* SET PROBLEM
Revise the listing lines, starting with the line that contains "You are a computer-use agent." and going on through the line that contains "point(209,240)". Replace "options menu" with "actions menu", keep everything else unchanged, and omit the pictures from your answer.

* MATERIAL FOR THIS TASK
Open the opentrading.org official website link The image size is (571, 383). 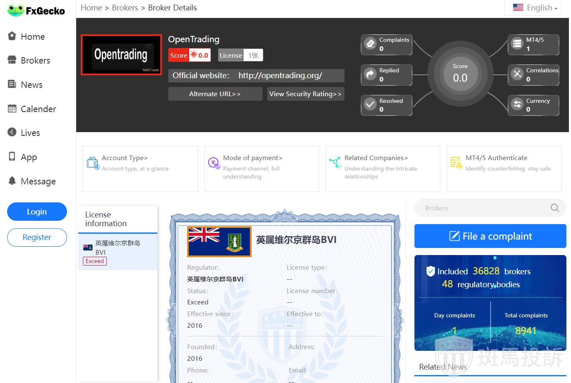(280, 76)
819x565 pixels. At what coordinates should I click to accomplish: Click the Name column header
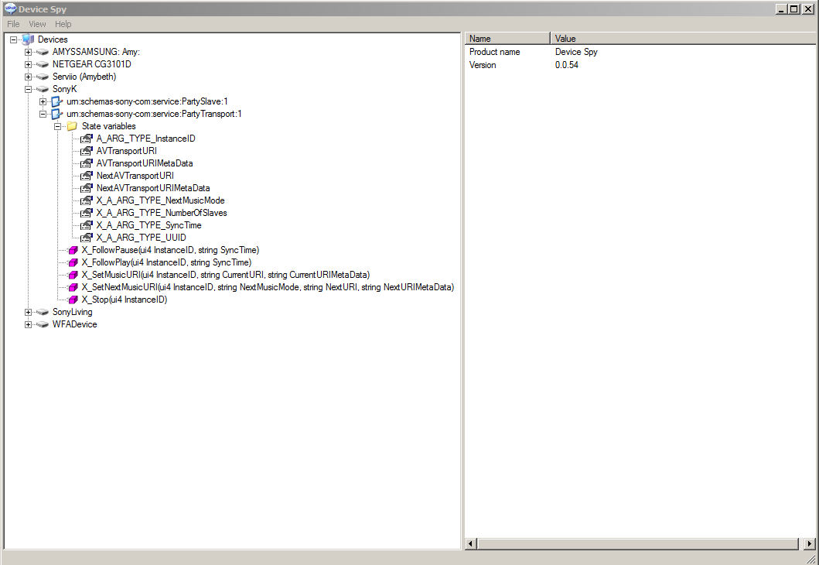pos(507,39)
* * *
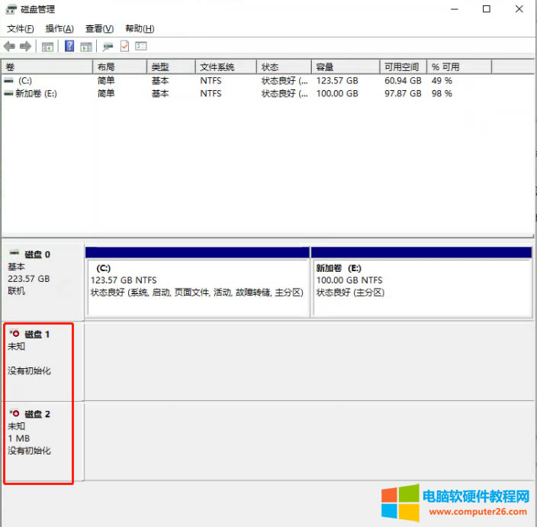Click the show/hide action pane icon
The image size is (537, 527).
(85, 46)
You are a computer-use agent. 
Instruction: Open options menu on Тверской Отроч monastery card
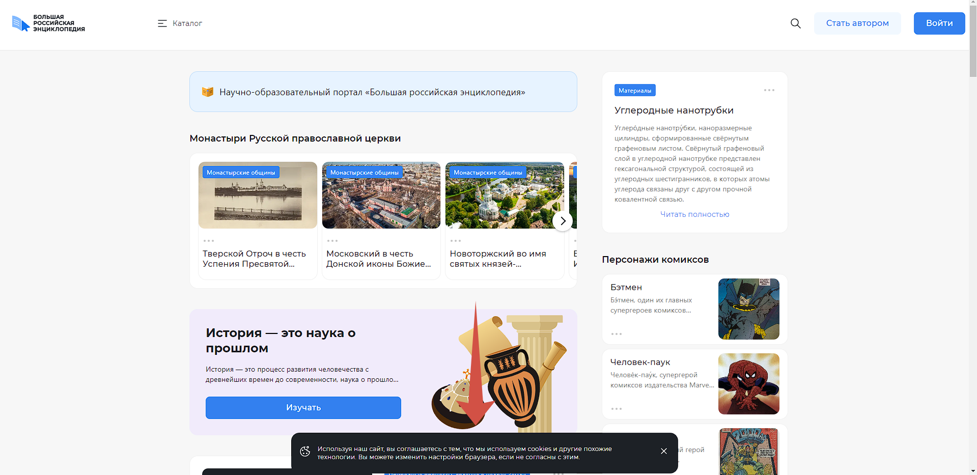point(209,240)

* RESULT OF THIS TASK
You are a computer-use agent. 
Instruction: Open actions menu on Тверской Отроч monastery card
point(209,240)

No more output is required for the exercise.